How many lines of the records below contain the word "Where"? Reply with the number alone.
— Start of Material for the task —
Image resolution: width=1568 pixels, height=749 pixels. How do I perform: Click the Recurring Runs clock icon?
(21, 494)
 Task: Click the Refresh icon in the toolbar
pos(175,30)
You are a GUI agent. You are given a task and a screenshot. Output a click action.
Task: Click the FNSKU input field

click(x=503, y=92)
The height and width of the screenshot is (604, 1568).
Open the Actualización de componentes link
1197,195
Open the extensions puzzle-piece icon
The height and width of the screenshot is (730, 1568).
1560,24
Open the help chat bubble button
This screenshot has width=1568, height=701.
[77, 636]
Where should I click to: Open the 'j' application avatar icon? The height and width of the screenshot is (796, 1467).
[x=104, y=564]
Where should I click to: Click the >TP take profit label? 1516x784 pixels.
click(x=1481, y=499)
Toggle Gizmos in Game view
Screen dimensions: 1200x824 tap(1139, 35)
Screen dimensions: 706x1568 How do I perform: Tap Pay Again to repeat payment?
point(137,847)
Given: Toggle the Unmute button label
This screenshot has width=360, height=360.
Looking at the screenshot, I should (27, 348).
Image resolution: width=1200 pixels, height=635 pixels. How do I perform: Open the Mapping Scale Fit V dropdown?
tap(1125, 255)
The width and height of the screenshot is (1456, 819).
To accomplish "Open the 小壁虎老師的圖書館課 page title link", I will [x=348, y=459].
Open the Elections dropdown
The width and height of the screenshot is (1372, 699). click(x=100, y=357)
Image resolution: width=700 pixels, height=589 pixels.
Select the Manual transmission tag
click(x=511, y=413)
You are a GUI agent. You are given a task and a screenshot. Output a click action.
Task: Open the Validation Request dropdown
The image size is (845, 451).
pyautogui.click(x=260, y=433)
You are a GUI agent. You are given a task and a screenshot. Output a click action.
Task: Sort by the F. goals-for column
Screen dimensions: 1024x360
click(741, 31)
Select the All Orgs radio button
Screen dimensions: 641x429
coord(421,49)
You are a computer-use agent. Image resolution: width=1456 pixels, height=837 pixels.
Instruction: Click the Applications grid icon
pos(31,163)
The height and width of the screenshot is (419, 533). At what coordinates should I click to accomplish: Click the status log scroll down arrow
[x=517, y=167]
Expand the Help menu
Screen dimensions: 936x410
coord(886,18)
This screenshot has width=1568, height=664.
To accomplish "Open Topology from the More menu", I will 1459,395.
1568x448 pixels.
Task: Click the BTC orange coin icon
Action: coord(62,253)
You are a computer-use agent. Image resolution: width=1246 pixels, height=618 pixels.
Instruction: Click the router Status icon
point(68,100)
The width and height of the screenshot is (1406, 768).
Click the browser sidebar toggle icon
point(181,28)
— End of Material for the task —
### Written solution
2